(Written exercise):
Copy the material word for word, beginning at the line that contains "Preschool Programs (611, 654)" and continuing through the last line of the material.

(Material provided):
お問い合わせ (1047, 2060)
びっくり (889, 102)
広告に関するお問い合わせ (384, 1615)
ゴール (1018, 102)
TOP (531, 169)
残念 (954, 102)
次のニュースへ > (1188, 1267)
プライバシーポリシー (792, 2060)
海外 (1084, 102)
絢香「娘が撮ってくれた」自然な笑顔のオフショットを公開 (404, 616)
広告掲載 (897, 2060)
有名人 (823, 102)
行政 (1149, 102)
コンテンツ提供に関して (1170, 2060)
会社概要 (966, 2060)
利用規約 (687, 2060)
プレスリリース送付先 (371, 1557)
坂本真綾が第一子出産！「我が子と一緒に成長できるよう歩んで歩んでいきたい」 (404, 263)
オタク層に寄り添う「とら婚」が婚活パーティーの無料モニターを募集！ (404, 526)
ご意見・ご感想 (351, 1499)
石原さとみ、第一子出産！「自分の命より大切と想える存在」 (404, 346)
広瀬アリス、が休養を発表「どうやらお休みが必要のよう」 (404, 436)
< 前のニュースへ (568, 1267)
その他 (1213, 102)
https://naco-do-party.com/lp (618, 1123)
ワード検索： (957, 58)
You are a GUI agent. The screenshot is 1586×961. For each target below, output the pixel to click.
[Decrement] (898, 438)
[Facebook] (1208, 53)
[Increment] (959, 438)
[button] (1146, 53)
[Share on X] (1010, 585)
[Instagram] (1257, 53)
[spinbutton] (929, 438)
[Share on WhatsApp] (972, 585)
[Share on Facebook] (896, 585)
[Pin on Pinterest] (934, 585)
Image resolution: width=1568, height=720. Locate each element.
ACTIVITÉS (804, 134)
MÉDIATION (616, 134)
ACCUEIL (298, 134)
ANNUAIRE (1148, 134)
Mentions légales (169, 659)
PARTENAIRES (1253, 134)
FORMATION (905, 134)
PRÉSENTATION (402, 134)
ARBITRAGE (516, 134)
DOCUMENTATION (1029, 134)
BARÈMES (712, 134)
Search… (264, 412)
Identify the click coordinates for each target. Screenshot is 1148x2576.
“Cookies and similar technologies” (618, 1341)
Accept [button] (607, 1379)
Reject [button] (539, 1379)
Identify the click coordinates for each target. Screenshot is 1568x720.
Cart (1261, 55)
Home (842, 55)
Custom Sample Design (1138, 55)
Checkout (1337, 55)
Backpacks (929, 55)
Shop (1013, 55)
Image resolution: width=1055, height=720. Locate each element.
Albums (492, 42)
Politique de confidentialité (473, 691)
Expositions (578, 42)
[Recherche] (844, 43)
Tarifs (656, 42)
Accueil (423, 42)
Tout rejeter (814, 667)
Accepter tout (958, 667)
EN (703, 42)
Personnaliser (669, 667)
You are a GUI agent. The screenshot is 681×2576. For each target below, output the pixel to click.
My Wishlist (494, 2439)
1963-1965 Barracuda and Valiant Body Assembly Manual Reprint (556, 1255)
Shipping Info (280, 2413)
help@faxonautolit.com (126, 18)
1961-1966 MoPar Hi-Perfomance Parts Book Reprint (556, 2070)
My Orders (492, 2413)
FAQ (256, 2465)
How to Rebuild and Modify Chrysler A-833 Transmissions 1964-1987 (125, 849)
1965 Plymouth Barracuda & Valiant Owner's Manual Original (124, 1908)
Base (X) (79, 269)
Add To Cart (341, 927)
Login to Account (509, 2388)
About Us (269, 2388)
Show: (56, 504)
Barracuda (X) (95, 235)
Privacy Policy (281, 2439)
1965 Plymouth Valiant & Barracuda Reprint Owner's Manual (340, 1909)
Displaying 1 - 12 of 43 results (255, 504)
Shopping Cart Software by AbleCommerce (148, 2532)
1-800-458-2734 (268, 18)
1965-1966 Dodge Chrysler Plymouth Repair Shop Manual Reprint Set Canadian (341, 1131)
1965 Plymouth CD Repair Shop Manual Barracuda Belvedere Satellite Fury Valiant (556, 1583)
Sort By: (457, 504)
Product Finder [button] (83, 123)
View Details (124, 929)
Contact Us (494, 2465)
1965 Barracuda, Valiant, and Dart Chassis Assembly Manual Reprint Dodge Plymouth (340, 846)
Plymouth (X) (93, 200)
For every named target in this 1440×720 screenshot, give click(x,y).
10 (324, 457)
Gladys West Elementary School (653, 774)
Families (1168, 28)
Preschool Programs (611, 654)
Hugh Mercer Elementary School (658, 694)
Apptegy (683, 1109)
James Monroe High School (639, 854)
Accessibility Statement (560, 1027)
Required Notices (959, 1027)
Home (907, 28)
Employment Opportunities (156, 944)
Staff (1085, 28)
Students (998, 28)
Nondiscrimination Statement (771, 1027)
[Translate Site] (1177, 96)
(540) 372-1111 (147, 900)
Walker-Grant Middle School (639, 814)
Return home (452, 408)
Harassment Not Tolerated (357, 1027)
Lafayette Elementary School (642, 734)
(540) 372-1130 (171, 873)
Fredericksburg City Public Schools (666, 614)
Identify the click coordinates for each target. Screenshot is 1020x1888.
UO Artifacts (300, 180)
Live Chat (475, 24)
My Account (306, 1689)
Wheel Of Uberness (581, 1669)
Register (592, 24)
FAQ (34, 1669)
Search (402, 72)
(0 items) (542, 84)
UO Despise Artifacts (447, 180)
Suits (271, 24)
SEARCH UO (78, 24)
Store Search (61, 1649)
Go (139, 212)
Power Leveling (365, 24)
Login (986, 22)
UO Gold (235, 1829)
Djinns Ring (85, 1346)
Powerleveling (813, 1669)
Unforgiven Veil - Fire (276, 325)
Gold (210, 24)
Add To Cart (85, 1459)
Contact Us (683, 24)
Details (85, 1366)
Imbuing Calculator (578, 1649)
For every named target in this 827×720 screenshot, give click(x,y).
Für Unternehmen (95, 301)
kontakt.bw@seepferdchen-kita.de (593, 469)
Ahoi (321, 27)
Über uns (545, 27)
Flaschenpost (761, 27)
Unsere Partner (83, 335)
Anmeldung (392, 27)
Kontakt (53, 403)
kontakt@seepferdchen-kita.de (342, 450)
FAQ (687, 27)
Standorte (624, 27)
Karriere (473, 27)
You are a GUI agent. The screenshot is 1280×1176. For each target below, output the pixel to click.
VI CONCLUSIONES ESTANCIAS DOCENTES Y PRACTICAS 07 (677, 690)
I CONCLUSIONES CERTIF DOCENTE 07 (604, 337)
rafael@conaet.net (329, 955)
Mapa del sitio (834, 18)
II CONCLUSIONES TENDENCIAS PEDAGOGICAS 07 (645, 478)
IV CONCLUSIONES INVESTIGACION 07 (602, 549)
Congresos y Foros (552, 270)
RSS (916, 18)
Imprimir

(Written answer):
Preschool Programs (611, 654)
Hugh Mercer Elementary School (658, 694)
Apptegy (683, 1109)
James Monroe High School (639, 854)
Accessibility Statement (560, 1027)
Required Notices (959, 1027)
Home (907, 28)
Employment Opportunities (156, 944)
Staff (1085, 28)
Students (998, 28)
Nondiscrimination Statement (771, 1027)
[Translate Site] (1177, 96)
(540) 372-1111 (147, 900)
Walker-Grant Middle School (639, 814)
Return home (452, 408)
Harassment Not Tolerated (357, 1027)
Lafayette Elementary School (642, 734)
(540) 372-1130 (171, 873)
Fredericksburg City Public Schools (666, 614)
Identify the click coordinates for each target. Screenshot is 1020x1888.
UO Artifacts (300, 180)
Live Chat (475, 24)
My Account (306, 1689)
Wheel Of Uberness (581, 1669)
Register (592, 24)
FAQ (34, 1669)
Search (402, 72)
(0 items) (542, 84)
UO Despise Artifacts (447, 180)
Suits (271, 24)
SEARCH UO (78, 24)
Store Search (61, 1649)
Go (139, 212)
Power Leveling (365, 24)
Login (986, 22)
UO Gold (235, 1829)
Djinns Ring (85, 1346)
Powerleveling (813, 1669)
Unforgiven Veil - Fire (276, 325)
Gold (210, 24)
Add To Cart (85, 1459)
Contact Us (683, 24)
Details (85, 1366)
Imbuing Calculator (578, 1649)
For every named target in this 827×720 screenshot, give click(x,y).
Für Unternehmen (95, 301)
kontakt.bw@seepferdchen-kita.de (593, 469)
Ahoi (321, 27)
Über uns (545, 27)
Flaschenpost (761, 27)
Unsere Partner (83, 335)
Anmeldung (392, 27)
Kontakt (53, 403)
kontakt@seepferdchen-kita.de (342, 450)
FAQ (687, 27)
Standorte (624, 27)
Karriere (473, 27)
You are a GUI agent. The screenshot is 1280×1176. For each target below, output the pixel to click.
VI CONCLUSIONES ESTANCIAS DOCENTES Y PRACTICAS 07 (677, 690)
I CONCLUSIONES CERTIF DOCENTE 07 (604, 337)
rafael@conaet.net (329, 955)
Mapa del sitio (834, 18)
II CONCLUSIONES TENDENCIAS PEDAGOGICAS 07 (645, 478)
IV CONCLUSIONES INVESTIGACION 07 (602, 549)
Congresos y Foros (552, 270)
RSS (916, 18)
Imprimir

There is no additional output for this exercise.